14 KiB
Talkinghead
Table of Contents
Introduction
This module renders a live, AI-based custom anime avatar for your AI character.
The end result is similar to that generated by VTuber software such as Live2D, but this works differently. We use the THA3 AI posing engine, which takes a single static image of the character as input. It can vary the character's expression, and pose some joints by up to 15 degrees. Modern GPUs have enough compute to do this in realtime.
This has some implications:
- You can produce new characters in a fast and agile manner.
- One expression is enough. No need to make 28 manually.
- If you need to modify some details in the character's outfit, just edit the image (either manually, or by Stable Diffusion/ControlNet).
- We can produce parametric animation on the fly, just like from a traditional 2D or 3D model - but the model is a generative AI.
As with any AI technology, there are limitations. The AI-generated output image may not be perfect, and in particular the model does not support characters wearing large hats or props.
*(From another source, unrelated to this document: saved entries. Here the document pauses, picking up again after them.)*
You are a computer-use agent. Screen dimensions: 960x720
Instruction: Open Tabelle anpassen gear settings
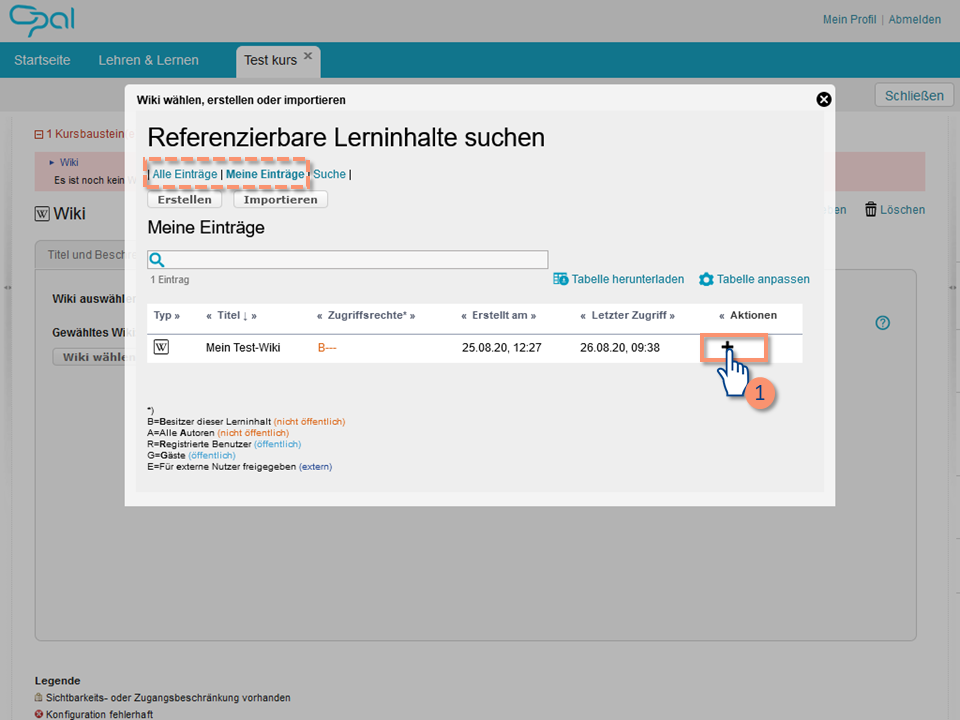pyautogui.click(x=706, y=279)
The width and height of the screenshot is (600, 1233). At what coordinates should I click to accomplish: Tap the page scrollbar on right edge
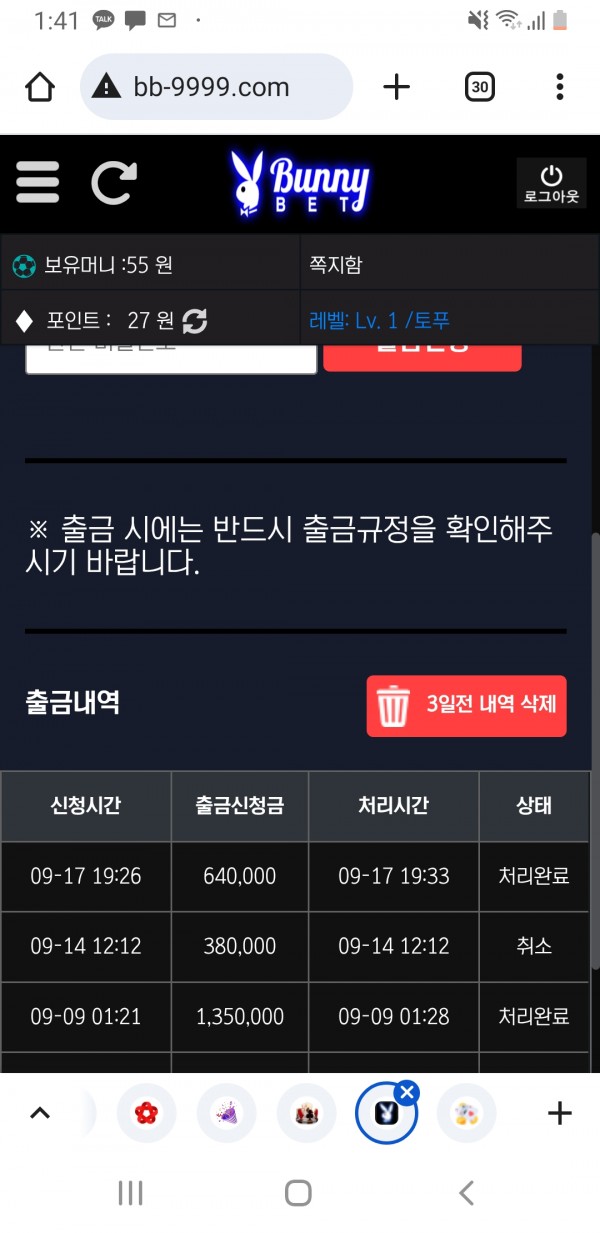[x=595, y=750]
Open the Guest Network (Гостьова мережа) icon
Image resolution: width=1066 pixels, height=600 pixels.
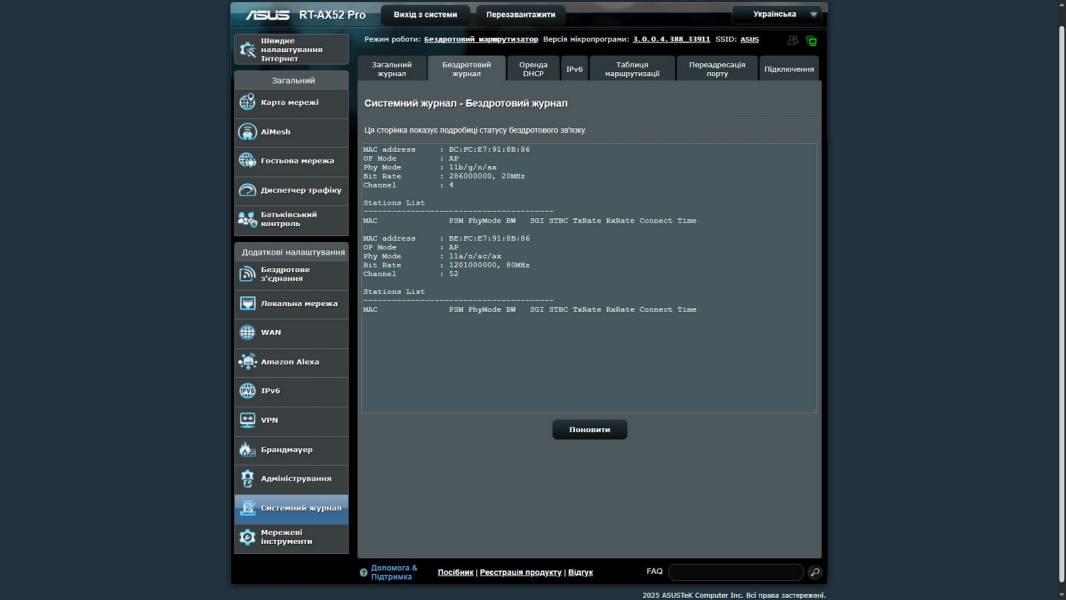click(x=247, y=161)
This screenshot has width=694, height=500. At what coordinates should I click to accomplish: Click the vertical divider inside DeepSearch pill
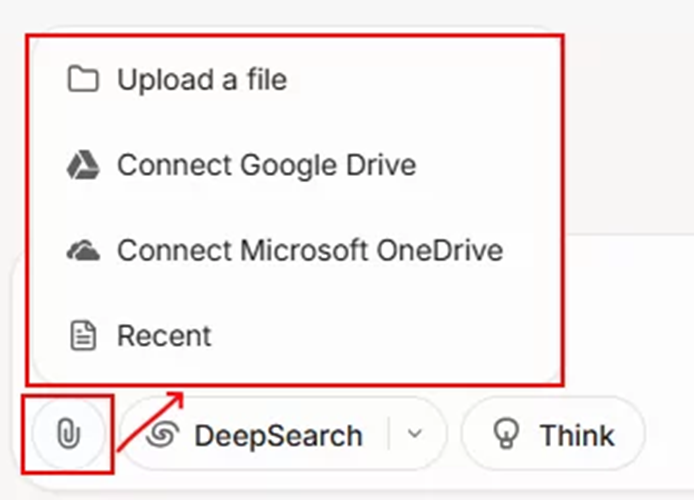click(389, 433)
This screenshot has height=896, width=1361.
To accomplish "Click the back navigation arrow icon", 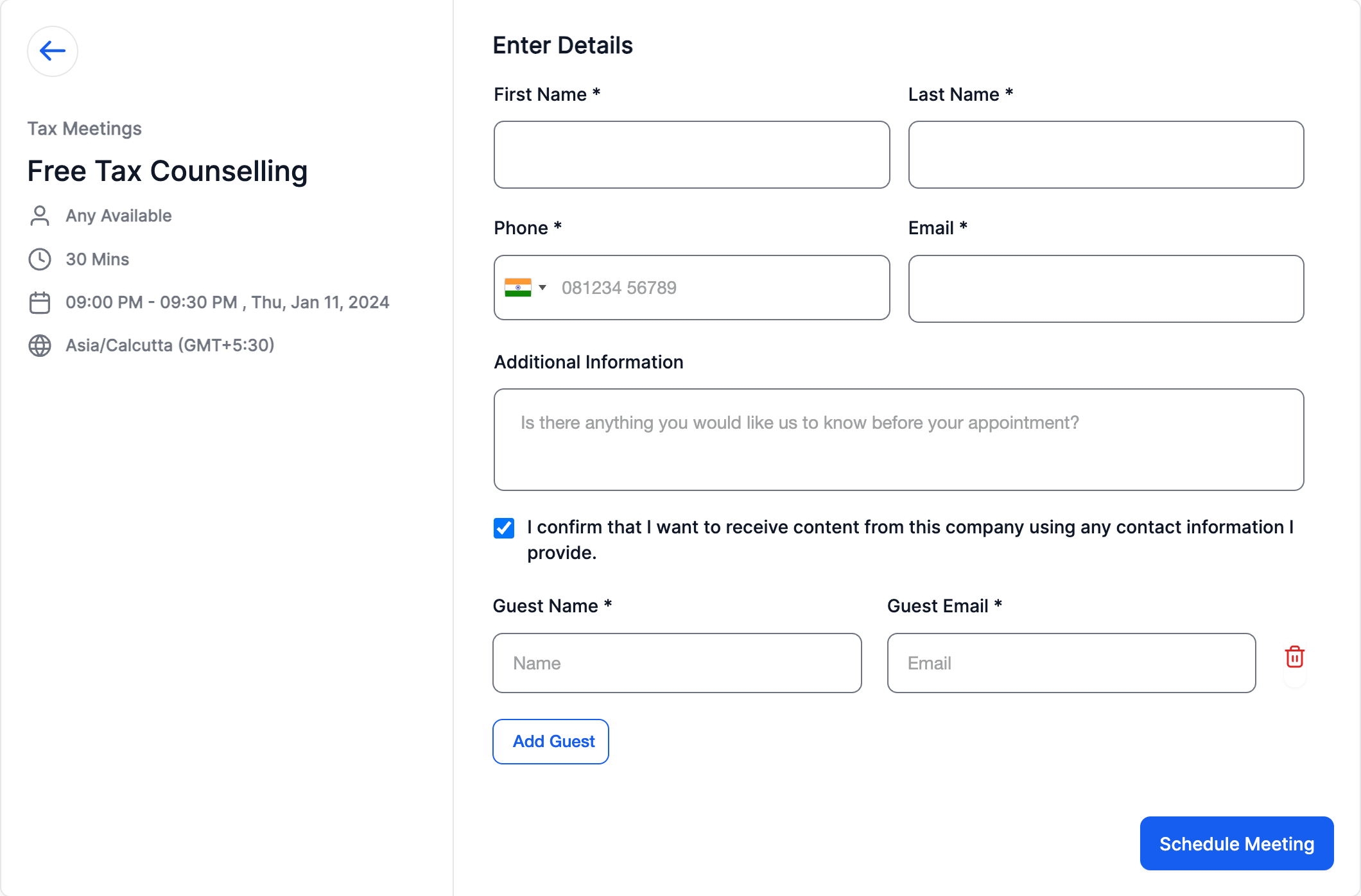I will (51, 51).
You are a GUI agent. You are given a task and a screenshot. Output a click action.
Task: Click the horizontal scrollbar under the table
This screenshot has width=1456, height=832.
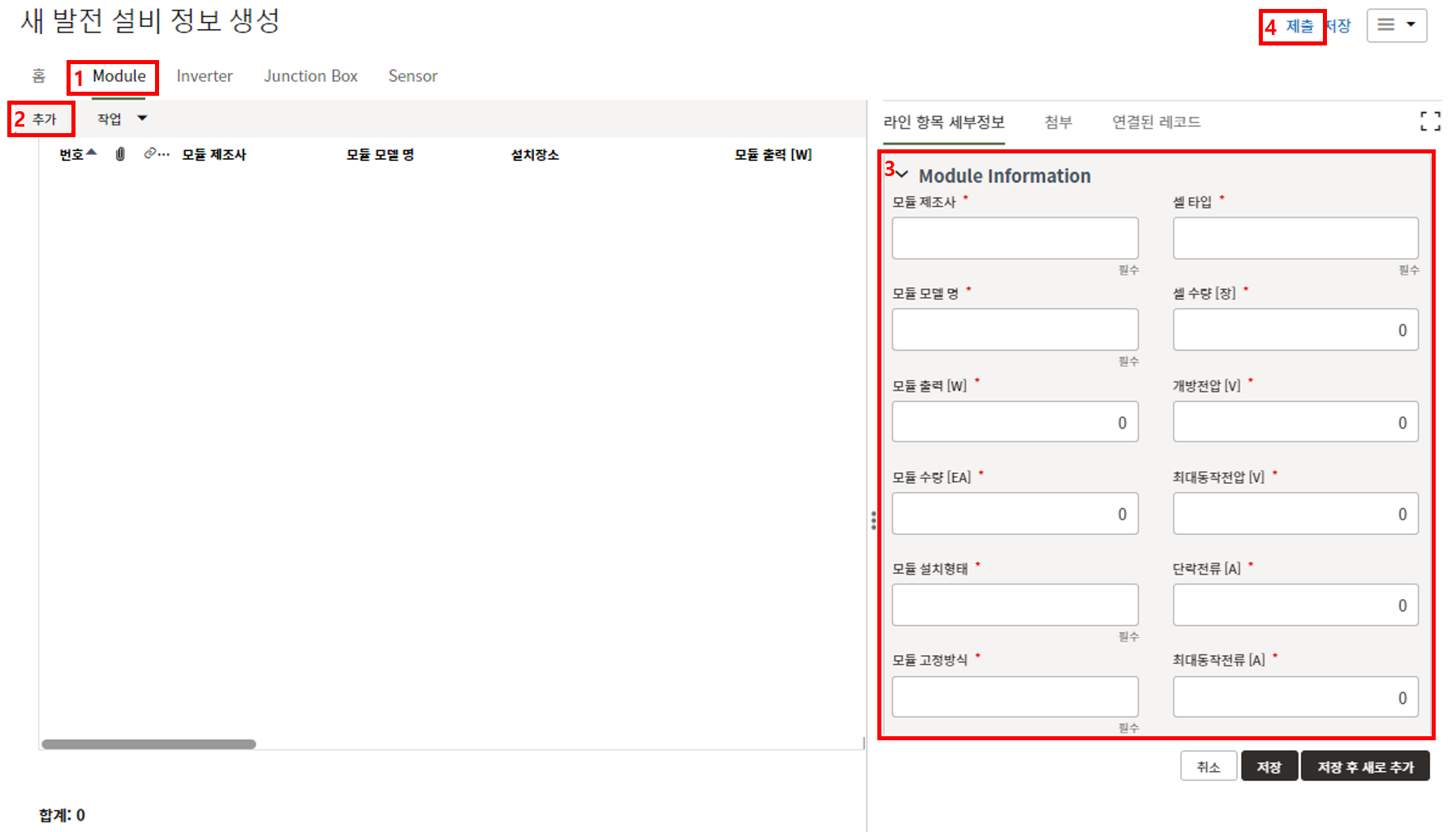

For details (and example outputs), refer to the original author's tech report.
Still images do not do the system justice; the realtime animation is a large part of its appeal. Preferences vary here; but if you have the hardware, try it, you might like it. If you prefer still images, and don't create new characters often, you may get better results by inpainting expression sprites in Stable Diffusion.
Live mode
The live mode is activated by:
- Loading the
talkingheadmodule in SillyTavern-extras, and - In SillyTavern settings, checking the checkbox Extensions ⊳ Character Expressions ⊳ Image Type - talkinghead (extras).
- Your character must have a
SillyTavern/public/characters/yourcharacternamehere/talkinghead.pngfor this to work. You can upload one in the settings.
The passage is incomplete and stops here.